Turn the lines from the one containing "I want to click on the theme" through the one containing "I want to click on go" into a JSON list of strings, one string per line, with blank lines left out.

= = = = =

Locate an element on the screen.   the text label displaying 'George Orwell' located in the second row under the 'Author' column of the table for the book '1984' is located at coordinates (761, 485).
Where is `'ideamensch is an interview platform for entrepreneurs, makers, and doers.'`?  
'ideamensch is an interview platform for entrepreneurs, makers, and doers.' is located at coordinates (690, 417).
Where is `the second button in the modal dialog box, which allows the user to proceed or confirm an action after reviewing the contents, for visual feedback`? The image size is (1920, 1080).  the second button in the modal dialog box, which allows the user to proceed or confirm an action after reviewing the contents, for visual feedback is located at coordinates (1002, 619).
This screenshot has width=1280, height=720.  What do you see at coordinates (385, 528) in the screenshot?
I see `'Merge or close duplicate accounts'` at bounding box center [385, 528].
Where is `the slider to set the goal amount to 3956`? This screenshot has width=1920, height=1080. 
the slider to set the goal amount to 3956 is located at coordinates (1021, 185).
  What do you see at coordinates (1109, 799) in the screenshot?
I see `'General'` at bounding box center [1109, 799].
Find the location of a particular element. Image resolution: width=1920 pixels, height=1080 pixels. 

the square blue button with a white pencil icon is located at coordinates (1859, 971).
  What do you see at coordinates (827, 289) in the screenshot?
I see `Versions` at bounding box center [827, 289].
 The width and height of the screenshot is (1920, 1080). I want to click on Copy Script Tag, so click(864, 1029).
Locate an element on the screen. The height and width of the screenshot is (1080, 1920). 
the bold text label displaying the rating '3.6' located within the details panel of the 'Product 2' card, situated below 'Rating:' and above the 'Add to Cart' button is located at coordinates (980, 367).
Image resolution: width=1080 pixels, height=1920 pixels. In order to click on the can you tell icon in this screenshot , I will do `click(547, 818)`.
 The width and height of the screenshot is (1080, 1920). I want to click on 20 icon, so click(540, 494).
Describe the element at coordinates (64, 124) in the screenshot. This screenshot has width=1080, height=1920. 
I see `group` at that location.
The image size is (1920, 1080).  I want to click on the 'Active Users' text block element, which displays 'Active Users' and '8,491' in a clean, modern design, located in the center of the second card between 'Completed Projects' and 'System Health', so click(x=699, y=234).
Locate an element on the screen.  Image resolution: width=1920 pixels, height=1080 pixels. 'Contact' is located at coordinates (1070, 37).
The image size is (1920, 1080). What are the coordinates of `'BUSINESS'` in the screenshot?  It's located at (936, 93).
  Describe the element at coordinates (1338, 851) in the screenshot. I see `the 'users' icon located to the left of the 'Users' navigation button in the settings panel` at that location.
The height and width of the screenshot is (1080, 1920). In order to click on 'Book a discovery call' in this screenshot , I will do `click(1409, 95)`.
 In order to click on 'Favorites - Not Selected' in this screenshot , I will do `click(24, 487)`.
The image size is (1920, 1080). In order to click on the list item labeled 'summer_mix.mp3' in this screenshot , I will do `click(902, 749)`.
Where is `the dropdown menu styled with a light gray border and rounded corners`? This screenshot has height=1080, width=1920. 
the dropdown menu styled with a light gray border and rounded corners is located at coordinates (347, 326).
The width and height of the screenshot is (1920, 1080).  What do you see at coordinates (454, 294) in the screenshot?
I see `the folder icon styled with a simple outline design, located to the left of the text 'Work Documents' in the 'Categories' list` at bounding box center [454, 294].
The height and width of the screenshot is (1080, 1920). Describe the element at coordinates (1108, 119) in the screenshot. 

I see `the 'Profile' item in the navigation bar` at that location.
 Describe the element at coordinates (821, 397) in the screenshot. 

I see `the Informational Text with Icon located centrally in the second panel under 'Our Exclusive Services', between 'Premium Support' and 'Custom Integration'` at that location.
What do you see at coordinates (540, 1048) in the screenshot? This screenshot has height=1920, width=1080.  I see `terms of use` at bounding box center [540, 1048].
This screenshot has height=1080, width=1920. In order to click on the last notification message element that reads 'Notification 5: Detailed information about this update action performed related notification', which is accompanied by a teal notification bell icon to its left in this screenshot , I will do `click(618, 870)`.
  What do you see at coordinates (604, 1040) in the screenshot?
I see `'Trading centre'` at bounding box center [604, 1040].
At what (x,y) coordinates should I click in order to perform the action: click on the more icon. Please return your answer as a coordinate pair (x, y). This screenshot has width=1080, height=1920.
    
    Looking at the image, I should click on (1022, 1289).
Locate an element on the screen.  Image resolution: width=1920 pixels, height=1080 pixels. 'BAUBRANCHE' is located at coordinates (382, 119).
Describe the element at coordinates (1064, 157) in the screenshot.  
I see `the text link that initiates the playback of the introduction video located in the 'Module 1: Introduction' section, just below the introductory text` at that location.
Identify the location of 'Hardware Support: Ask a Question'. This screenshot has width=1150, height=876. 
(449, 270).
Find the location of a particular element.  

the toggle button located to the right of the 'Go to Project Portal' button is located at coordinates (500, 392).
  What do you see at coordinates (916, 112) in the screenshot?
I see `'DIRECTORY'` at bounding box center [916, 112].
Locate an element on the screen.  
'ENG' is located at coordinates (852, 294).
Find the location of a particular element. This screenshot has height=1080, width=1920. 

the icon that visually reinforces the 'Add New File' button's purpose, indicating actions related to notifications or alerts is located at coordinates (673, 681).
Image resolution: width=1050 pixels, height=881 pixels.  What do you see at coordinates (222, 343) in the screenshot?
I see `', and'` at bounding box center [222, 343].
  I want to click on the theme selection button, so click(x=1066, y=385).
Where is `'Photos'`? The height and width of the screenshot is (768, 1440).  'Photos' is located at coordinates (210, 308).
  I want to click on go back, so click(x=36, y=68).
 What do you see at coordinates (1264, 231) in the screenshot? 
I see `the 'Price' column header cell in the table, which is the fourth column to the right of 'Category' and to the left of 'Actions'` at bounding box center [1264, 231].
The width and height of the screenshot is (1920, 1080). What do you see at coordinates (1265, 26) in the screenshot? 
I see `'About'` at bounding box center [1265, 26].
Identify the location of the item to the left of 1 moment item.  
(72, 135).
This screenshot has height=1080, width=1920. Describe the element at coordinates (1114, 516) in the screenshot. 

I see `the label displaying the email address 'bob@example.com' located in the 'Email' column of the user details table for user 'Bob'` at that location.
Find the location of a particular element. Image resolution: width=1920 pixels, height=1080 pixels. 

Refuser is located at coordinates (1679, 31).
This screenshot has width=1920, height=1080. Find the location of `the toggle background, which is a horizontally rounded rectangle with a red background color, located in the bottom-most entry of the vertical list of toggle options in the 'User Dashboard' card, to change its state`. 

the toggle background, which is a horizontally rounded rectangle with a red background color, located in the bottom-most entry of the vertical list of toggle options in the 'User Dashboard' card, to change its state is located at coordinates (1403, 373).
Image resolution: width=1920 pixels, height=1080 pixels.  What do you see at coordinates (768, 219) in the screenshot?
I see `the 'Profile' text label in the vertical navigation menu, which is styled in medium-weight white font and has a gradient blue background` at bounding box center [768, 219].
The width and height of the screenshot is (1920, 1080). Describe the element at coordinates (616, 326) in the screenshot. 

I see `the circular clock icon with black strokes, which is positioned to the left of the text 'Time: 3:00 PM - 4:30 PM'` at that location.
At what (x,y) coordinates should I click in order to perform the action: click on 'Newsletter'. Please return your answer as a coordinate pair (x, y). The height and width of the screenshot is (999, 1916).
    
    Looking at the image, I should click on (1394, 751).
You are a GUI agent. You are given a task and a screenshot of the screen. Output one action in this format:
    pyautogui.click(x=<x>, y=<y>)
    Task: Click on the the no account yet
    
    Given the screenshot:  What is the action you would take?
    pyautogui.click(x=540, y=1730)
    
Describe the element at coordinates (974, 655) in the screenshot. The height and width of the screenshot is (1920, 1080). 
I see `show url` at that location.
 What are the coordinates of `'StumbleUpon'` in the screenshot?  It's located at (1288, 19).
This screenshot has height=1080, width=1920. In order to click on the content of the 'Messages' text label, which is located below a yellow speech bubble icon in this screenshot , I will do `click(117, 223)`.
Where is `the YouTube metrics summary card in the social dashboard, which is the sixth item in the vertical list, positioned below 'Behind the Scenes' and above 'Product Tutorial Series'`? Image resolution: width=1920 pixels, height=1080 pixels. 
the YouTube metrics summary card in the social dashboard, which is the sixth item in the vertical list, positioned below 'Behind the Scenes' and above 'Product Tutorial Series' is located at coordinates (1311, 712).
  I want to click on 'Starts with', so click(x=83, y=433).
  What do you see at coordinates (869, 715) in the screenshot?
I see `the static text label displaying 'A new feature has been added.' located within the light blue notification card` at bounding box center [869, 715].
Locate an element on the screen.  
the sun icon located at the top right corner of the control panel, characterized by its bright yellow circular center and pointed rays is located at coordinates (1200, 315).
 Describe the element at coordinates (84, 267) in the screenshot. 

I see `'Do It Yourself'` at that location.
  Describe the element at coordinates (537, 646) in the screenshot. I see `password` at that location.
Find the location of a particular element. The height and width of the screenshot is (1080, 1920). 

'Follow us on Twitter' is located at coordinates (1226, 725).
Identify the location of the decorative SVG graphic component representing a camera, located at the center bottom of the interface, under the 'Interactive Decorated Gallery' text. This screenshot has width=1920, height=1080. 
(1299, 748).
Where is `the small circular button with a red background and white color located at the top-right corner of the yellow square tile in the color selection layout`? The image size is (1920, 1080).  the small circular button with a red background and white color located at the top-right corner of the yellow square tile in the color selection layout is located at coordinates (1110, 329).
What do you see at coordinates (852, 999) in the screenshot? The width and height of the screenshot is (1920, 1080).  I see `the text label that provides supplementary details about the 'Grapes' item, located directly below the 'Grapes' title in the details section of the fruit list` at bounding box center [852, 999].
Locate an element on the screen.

= = = = =

* **RESULT**:
[
  "  I want to click on the theme selection button, so click(x=1066, y=385).",
  "Where is `'Photos'`? The height and width of the screenshot is (768, 1440).  'Photos' is located at coordinates (210, 308).",
  "  I want to click on go back, so click(x=36, y=68)."
]